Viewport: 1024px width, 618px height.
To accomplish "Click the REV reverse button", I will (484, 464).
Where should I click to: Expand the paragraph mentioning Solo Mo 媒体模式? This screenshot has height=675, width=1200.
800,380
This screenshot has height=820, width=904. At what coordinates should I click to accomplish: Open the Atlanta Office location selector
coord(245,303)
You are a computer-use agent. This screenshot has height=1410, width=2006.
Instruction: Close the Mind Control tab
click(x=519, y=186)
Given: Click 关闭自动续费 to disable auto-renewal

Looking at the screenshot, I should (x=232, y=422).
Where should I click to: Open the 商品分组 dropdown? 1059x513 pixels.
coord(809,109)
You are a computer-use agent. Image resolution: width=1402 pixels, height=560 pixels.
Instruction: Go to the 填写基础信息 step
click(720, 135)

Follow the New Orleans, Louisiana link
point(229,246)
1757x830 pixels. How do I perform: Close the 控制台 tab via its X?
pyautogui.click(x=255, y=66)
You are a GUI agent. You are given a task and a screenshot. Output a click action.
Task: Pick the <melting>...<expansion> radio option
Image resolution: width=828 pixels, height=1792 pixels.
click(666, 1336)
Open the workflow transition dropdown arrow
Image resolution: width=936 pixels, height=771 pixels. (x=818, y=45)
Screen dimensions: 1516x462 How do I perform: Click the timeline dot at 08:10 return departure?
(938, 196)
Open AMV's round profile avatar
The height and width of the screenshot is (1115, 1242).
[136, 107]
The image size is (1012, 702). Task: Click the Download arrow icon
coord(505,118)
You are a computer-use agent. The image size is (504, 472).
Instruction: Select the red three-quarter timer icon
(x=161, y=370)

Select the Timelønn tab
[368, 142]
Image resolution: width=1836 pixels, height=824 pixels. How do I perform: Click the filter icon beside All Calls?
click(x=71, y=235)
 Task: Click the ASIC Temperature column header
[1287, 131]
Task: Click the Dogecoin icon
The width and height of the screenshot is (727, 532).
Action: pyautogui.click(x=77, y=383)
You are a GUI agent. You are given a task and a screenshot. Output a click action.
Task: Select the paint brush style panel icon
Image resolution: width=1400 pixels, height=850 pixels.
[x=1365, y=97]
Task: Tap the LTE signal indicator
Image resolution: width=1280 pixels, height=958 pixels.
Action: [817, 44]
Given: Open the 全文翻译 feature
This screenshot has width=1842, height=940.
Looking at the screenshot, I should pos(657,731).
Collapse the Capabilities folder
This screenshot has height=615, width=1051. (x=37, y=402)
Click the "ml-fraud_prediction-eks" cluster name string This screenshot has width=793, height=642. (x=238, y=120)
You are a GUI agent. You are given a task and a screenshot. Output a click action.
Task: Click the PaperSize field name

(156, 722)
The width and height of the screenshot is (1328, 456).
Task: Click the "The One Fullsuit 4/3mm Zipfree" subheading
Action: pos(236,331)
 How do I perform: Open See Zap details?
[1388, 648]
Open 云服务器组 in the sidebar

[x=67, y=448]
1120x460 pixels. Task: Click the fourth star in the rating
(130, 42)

**What you need to do**
The expected output is every line of the records in which the string "computer" appears.

**Reply to the task**
You are a computer-use agent. This screenshot has height=1410, width=2006.
You are a computer-use agent. Image resolution: width=1402 pixels, height=560 pixels.
You are a computer-use agent. The image size is (504, 472).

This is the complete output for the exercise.